| HN Mirror

Y	Hacker News new \| ask \| show \| jobs


	by pdxww 2569 days ago
	The model needs to be retrained from sctratch for different types of texts. One can release a model trained to generate Trump tweets, but it's of not much use for generating fake news on a specific topic.

3 comments

gwern 2568 days ago

Not in the least. It's quite easy to retrain, even for very different domains. Like my GPT-2 poetry: https://www.gwern.net/GPT-2 Or google around and look at all the things people have been retraining GPT-2 on, like https://www.reddit.com/r/SubSimulatorGPT2/

link

p1esk 2568 days ago

Can you please show us the best poetry example you generated? Does it rhyme?

link

gwern 2568 days ago

Most of the examples don't rhyme. It's unclear to me if this is because most of the original poetry doesn't rhyme so it's just faithfully replicating the lack of rhyme, or if it only partially and accidentally grasps the idea of rhyme.

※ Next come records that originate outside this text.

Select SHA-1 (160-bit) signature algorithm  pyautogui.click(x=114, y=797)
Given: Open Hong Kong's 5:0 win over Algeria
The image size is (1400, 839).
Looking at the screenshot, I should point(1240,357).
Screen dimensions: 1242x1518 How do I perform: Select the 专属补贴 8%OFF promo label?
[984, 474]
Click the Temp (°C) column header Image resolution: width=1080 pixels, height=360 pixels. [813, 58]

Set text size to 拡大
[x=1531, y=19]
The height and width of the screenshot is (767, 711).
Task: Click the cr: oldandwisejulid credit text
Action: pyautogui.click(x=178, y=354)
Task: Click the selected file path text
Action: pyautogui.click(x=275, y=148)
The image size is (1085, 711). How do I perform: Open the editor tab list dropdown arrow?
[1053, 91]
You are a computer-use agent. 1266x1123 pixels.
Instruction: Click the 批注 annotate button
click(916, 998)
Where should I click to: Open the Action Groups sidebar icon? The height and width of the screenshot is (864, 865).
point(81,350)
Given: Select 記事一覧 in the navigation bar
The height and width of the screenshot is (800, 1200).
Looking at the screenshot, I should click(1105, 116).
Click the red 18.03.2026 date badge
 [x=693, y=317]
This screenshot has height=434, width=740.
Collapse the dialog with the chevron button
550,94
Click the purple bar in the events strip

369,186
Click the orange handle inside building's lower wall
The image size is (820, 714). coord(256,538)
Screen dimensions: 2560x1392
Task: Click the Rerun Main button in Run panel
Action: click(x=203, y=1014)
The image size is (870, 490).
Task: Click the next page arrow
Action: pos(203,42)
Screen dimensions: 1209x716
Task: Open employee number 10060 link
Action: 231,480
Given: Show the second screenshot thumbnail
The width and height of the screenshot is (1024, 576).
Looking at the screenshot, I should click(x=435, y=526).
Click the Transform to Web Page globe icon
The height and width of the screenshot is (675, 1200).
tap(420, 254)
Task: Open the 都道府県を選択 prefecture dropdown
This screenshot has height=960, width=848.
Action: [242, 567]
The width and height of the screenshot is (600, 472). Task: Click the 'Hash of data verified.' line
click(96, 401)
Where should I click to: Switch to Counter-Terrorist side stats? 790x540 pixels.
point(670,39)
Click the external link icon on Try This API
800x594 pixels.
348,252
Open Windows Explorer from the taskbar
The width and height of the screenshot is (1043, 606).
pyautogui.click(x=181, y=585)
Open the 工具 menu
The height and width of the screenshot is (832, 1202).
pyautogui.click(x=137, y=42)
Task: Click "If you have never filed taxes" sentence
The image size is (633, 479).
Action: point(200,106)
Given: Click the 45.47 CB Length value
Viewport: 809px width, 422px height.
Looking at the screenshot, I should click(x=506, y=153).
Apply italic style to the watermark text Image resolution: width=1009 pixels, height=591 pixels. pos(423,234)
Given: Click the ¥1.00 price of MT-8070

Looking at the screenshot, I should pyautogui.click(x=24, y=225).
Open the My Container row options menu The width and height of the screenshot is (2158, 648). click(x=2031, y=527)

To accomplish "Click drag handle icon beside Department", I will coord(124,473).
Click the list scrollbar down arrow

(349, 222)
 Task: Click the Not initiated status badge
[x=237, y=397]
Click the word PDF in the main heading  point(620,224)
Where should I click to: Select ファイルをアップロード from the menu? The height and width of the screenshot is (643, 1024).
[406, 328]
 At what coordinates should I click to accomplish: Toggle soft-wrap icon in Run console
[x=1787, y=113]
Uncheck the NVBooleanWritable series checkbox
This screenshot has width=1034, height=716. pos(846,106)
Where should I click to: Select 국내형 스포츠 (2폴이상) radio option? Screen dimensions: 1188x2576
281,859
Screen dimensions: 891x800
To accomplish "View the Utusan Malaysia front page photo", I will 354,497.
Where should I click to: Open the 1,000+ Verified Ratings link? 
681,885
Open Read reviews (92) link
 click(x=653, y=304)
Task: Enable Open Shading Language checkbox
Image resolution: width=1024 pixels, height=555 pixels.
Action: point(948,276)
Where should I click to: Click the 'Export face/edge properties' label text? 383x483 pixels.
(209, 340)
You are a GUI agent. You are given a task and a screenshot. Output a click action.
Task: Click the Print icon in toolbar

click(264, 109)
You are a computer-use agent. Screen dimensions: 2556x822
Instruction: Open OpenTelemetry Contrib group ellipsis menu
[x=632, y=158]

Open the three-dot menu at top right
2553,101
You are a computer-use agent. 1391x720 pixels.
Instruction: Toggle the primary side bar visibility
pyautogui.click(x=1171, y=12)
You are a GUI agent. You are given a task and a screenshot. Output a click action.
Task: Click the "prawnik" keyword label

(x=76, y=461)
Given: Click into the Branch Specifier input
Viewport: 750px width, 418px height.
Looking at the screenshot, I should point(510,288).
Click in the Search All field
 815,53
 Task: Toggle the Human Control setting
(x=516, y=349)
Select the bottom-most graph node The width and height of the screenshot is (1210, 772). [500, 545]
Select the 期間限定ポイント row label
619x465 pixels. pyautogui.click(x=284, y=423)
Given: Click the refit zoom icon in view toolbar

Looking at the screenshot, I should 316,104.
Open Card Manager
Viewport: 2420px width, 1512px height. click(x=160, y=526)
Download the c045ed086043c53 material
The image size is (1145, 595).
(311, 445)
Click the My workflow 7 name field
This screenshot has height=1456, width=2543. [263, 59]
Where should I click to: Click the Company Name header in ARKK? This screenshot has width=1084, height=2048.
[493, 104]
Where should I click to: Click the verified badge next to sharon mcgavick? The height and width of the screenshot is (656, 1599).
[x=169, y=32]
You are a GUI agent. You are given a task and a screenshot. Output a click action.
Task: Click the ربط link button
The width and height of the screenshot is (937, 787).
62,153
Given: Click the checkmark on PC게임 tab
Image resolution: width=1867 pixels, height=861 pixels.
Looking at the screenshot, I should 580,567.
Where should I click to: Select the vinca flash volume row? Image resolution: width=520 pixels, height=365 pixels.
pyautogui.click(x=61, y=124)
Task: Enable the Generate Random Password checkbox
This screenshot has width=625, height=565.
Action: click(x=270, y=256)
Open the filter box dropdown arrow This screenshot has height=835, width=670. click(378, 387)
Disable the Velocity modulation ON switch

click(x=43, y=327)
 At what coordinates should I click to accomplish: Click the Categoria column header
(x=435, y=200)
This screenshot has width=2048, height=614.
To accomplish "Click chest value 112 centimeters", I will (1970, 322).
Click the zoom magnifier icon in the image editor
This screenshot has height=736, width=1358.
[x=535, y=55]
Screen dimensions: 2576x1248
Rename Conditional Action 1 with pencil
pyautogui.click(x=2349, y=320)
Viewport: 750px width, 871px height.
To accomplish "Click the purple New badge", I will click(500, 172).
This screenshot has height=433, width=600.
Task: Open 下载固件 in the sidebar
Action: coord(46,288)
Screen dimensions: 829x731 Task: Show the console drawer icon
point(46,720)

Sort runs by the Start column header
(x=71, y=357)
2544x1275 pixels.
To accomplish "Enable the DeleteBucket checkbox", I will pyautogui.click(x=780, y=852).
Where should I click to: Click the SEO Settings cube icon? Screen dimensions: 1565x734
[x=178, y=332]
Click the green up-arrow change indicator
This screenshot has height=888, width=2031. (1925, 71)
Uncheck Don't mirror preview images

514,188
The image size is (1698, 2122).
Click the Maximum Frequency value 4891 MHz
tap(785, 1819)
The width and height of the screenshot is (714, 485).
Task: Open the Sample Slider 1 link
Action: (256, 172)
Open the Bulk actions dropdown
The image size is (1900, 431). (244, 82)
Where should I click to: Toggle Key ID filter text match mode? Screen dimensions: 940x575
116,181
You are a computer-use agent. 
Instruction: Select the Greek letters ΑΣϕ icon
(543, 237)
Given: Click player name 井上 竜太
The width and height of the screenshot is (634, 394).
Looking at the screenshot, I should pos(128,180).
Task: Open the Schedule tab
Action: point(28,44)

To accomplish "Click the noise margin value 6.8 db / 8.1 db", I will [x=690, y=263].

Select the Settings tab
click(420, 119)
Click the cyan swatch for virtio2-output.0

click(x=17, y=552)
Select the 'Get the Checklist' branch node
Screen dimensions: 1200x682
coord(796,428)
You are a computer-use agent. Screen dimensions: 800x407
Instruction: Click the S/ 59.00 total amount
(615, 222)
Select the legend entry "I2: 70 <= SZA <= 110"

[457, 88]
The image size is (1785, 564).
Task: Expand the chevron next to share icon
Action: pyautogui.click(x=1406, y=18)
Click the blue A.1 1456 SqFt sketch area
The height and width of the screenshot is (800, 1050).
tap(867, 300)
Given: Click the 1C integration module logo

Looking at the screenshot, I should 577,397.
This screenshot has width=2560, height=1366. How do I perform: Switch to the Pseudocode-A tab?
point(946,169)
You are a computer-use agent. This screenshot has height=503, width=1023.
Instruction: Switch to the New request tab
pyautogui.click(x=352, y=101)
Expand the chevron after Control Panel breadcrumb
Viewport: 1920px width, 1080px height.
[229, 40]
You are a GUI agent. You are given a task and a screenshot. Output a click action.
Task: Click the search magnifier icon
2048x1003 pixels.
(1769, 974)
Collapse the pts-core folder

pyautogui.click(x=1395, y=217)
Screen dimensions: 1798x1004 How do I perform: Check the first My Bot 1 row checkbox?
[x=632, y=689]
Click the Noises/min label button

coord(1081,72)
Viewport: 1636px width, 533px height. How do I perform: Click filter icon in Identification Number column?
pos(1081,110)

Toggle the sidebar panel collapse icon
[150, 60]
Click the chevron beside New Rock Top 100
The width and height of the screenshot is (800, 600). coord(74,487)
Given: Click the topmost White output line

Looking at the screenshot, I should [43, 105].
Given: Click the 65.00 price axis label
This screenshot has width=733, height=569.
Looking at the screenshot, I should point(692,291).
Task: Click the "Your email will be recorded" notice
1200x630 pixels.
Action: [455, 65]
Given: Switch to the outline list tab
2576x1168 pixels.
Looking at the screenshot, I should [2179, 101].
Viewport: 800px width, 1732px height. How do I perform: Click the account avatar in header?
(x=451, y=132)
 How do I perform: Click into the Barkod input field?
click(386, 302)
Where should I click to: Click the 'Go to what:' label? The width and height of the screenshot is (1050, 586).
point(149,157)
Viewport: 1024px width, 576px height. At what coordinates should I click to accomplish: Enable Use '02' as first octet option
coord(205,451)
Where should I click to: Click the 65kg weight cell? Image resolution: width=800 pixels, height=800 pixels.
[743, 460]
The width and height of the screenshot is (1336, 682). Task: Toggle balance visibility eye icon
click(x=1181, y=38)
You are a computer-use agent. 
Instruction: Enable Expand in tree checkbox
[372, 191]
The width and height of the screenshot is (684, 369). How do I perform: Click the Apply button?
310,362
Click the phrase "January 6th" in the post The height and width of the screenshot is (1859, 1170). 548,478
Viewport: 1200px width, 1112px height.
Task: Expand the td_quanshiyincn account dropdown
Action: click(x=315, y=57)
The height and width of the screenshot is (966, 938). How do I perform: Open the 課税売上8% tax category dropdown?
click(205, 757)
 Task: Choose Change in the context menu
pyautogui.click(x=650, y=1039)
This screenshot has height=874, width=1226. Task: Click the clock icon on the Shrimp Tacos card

As for the best one, I quote the ones that struck me during the training process, and some are highlighted in https://www.gwern.net/GPT-2#unconditional-samples

Some of the ones I like are 'We never say "Thank you"', 'Thy soul, thy very soul is burning!', '"It is morn!” said the clover-bush', 'And they have seen the last light fail', 'There comes a murmur low and sweet'.

Probably the best IMO is 'The sun is gone, and the night is late', but of course everyone will have a different favorite.

link

p1esk 2568 days ago

Yes, "The sun is gone..." starts out amazingly well. But later fixates on tides for some reason :)

Everything is generated by the 117M model, correct? If so, do you expect the quality to improve for larger models, or is there not enough poetry to train them on? I wonder how much of total poetry is contained in Gutenberg poetry corpus...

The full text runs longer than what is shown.